HOW TO COMPLETE THIS TASK: Rewrite the records between the lines holding "What do you" and "center [657, 482].", inclusive, as a numbered list with blank lines omitted. Leave the pictures out.
*** DATA SHOWN ***
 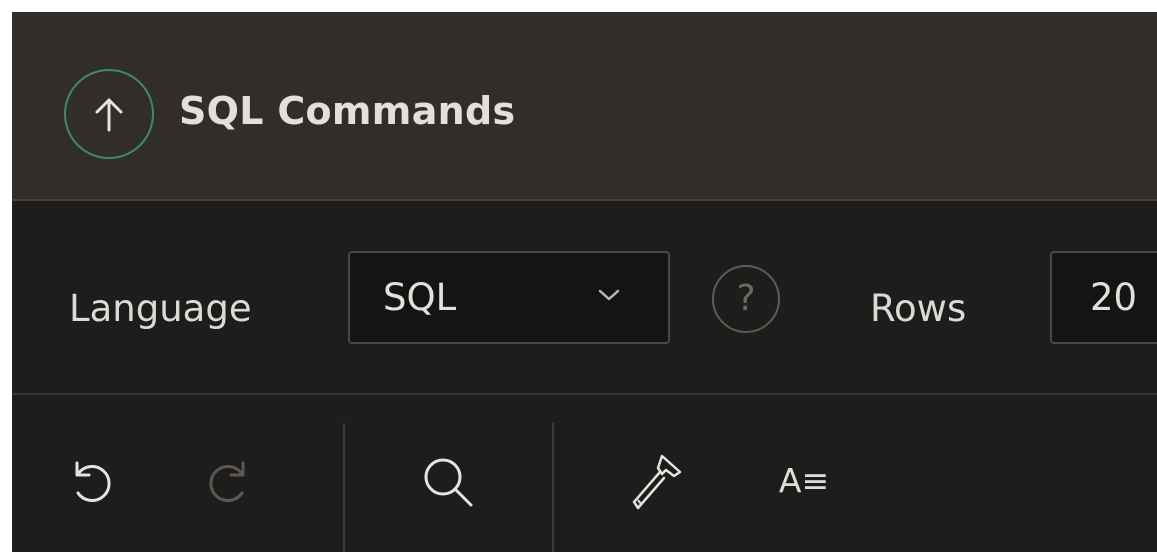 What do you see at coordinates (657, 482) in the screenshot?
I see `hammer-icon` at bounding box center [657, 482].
*** End of DATA SHOWN ***
*** DATA SHOWN ***
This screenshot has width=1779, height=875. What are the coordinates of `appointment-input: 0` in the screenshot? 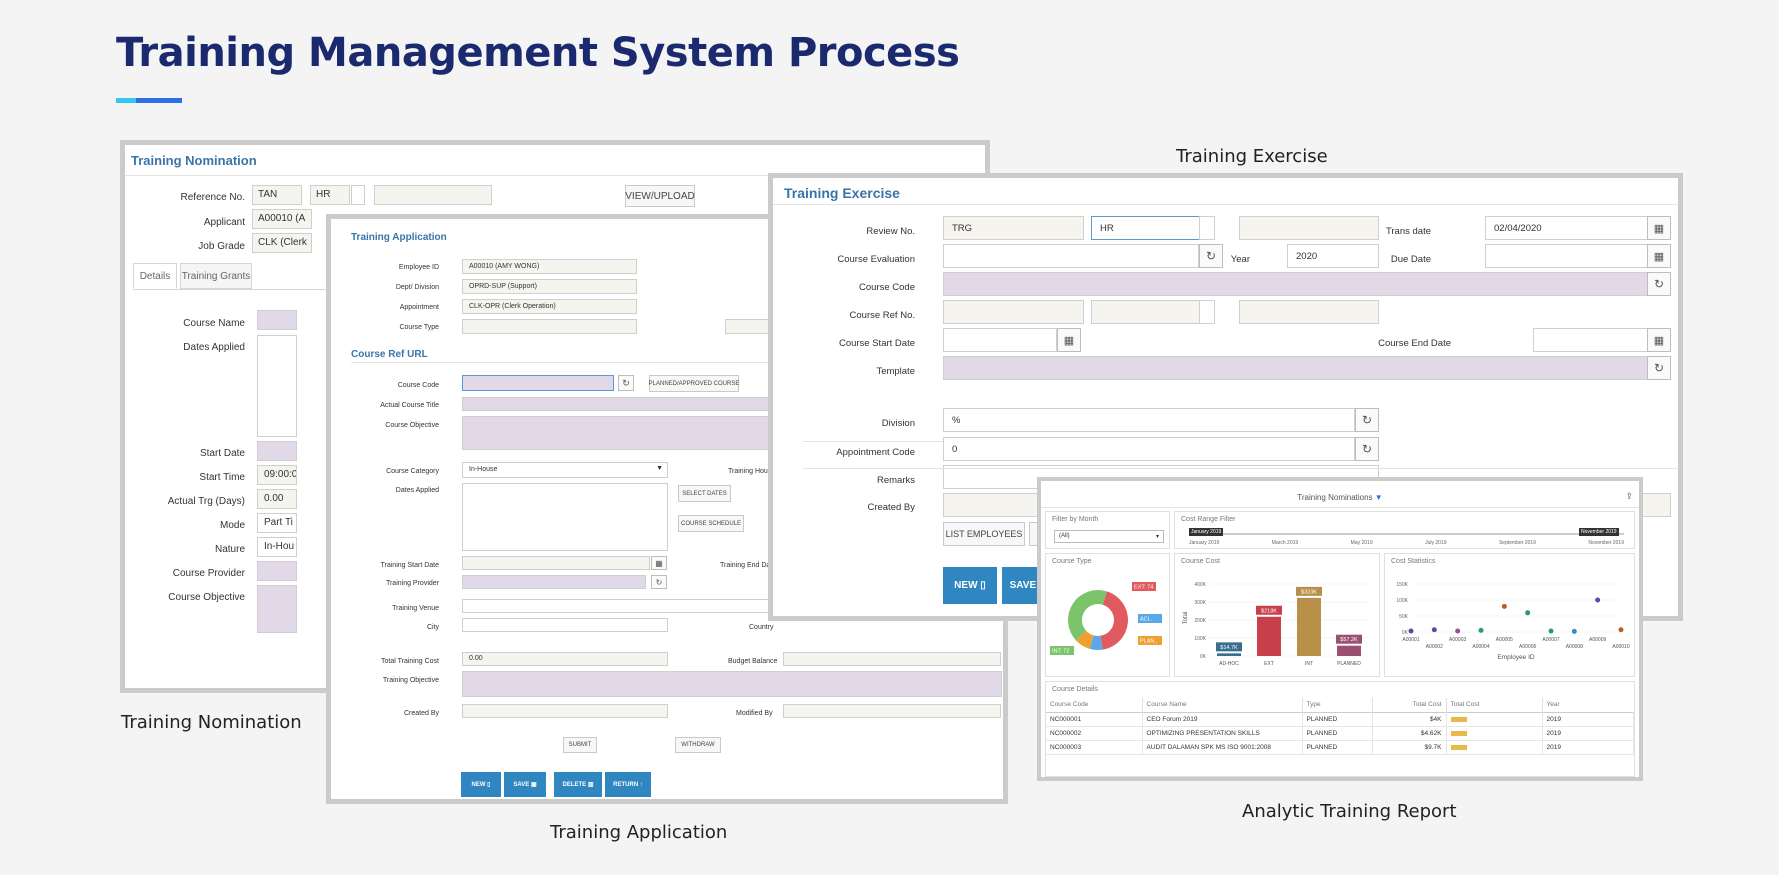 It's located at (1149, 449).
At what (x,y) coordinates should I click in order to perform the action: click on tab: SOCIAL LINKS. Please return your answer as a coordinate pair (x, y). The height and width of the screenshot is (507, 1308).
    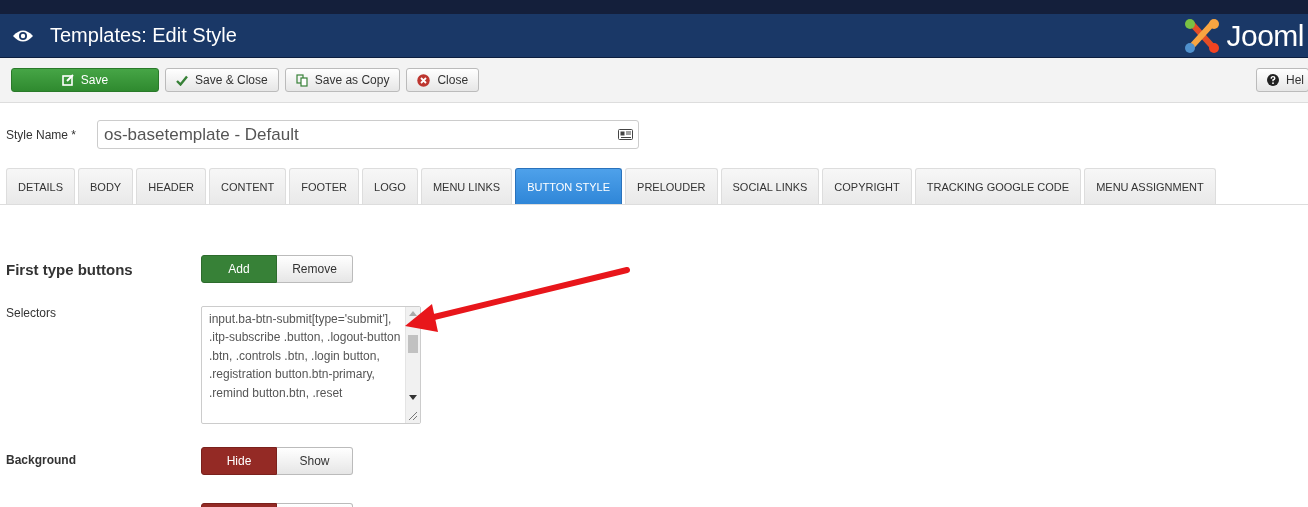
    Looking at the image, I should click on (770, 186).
*** End of DATA SHOWN ***
WRITTEN SOLUTION:
1.   What do you see at coordinates (657, 482) in the screenshot?
2. I see `hammer-icon` at bounding box center [657, 482].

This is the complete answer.